Due to intrigues in the upper governmental spheres, a second expertise was decided, this time at the Wien medical school, which performed it, and partly under the negative influence of the church, as the report turned out to be unfavorable for Bozzini and concluded that such an instrument should not be used.

The second coalition war ended with the 1801 Luneville peace treaty between Napoleon and Kaiser Franz, and the left bank of the Rhine river remained in the hands of the French. The new Mainz government granted young Bozzini authorization to practice his profession, but he refused to accept the French citizenship and therefore decided to establish himself at Frankfurt.

==Activities in Frankfurt==

Bozzini’s knowledge of mathematics, philosophy, and chemistry was outstanding. Aeronautic studies and drawings of a flying device were unfortunately lost.

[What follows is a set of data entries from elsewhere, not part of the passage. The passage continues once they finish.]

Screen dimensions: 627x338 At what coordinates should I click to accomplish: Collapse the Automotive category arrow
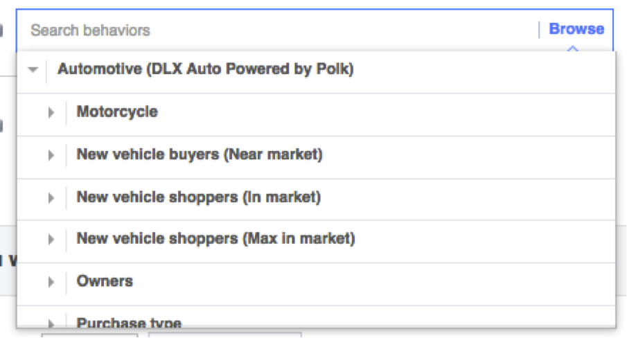[x=32, y=69]
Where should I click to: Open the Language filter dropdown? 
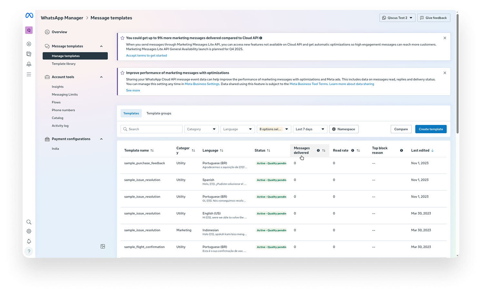pos(237,129)
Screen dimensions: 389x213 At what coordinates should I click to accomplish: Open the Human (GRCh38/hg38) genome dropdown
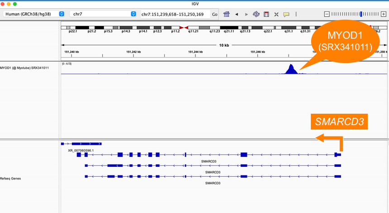point(34,14)
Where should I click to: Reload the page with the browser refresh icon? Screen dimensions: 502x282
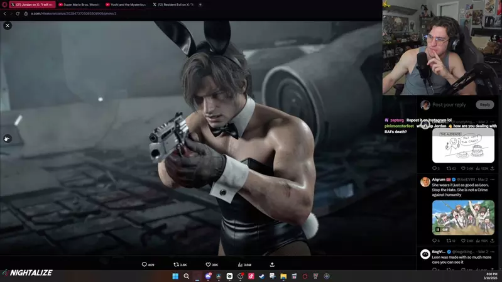[x=18, y=13]
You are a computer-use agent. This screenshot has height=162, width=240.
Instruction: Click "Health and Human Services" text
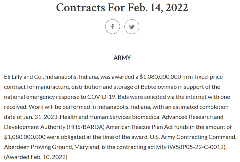(x=95, y=117)
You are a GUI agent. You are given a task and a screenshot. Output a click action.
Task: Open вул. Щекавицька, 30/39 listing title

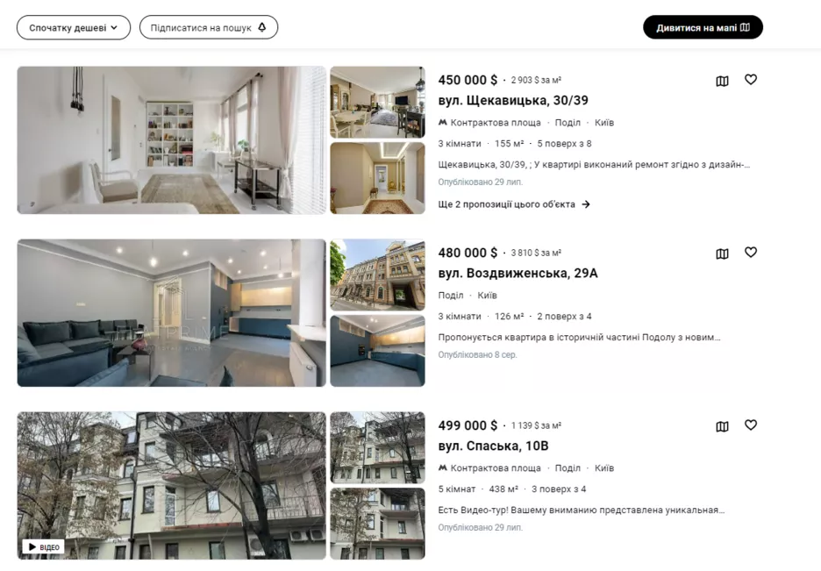coord(513,100)
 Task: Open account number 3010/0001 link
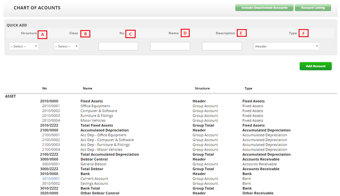[x=51, y=179]
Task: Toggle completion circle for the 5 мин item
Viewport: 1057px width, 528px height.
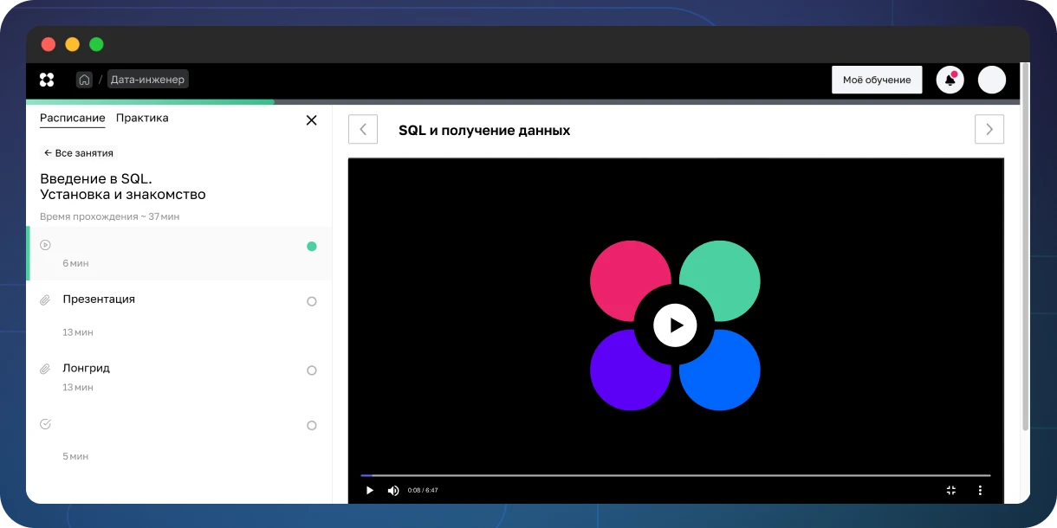Action: (x=312, y=426)
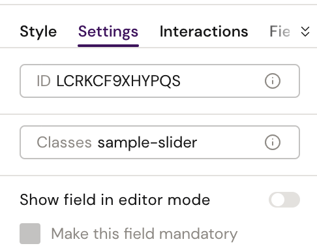Click the Make this field mandatory label

pyautogui.click(x=144, y=234)
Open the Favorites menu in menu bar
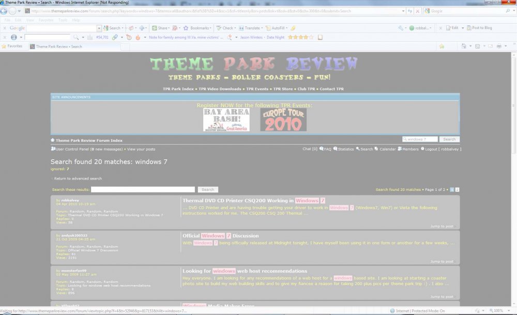 pos(45,20)
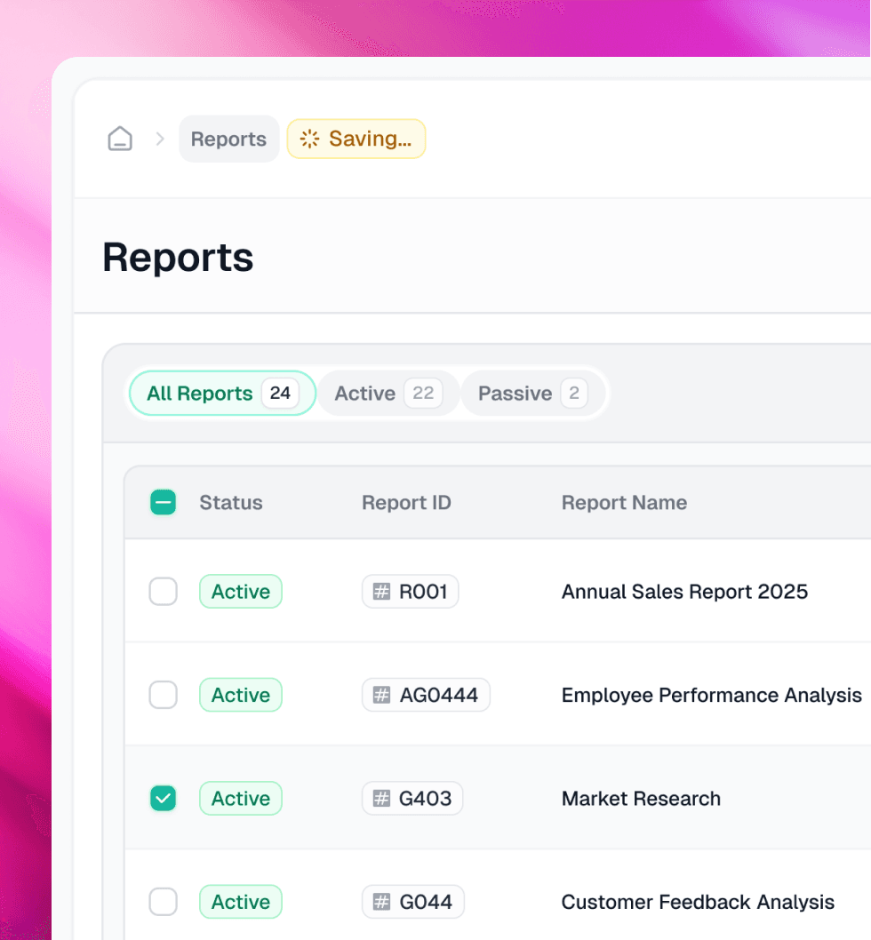
Task: Click the hash icon beside G403
Action: (381, 799)
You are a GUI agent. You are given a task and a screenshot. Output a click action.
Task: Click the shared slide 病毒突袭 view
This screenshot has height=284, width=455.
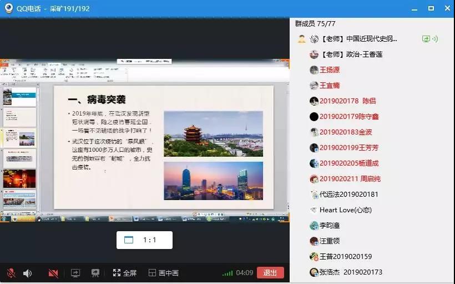(163, 147)
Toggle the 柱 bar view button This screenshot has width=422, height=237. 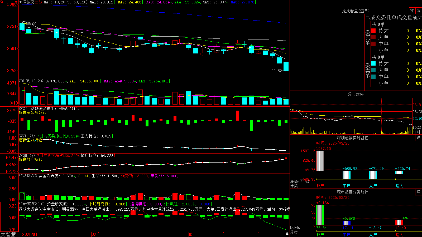tap(412, 11)
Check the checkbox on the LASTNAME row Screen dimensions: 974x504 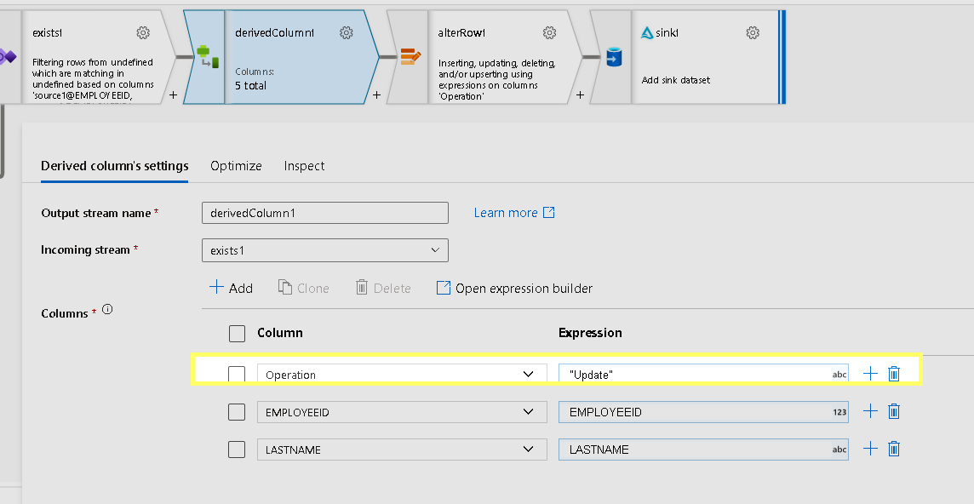coord(237,449)
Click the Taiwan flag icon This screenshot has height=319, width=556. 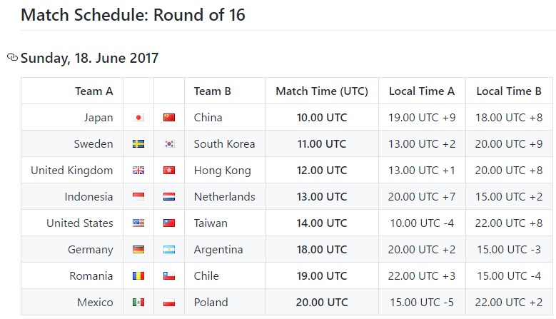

His exceptional talent as an artist and drawer is shown by his monograph about the “light conductor”, where a self-portrait and watercolor paintings about the instrument may be seen.

Like many idealist people, Bozzini had no experience in business matters, but devoted himself with enthusiasm to his scientific activities. From 1804 on, his dedication to the development of his instrument for endoscopy was virtually complete. To earn a living, Bozzini practiced obstetrics with extreme care. On May 30, 1808, he was granted the title of “Physicus extraordinarius” at the request of one of his patients, Karl Theodor von Dalberg, a personality of great influence in the region.

Bozzini was one of the four physicians of the city of Frankfurt who should also care for the surrounding peasant areas while being a “plague” physician.

==Death==
The various tasks in Frankfurt were not only tedious for these physicians, but also dangerous. His predecessor in the position, Dr. Zeitmann, had died during one of the epidemic outbreaks of typhus in the region. Bozzini contracted the same disease around mid-March 1809, after successfully treating 42 patients with typhus. His friend and colleague Feyerlein subsequently reported the dedication with which he cared of his patients, disregarding the risk of contagion he had. On April 4, 1809, Bozzini died from that infection at 36 years of age.

He left his wife in a bad financial situation. She died six months later. Their three small children were given over to friends.

==Legacy==
When the Frankfurt Cathedral was renovated after the war, in 1954, the gravestone to the memory of Bozzini was uncovered; the words dedicated to him by his friend Feyerlein may still be read in it:

“To the devote soul of Philipp Bozzini, doctor of medicine, who was the first to explore the inside of organs through his ingenious light projector. He was able to tenaciously fight fever in other people, with a great sense of duty, and succumbed on the night from the 4th to the 5th day of April 1809, in his 36th year of life. His faithful friend F.F."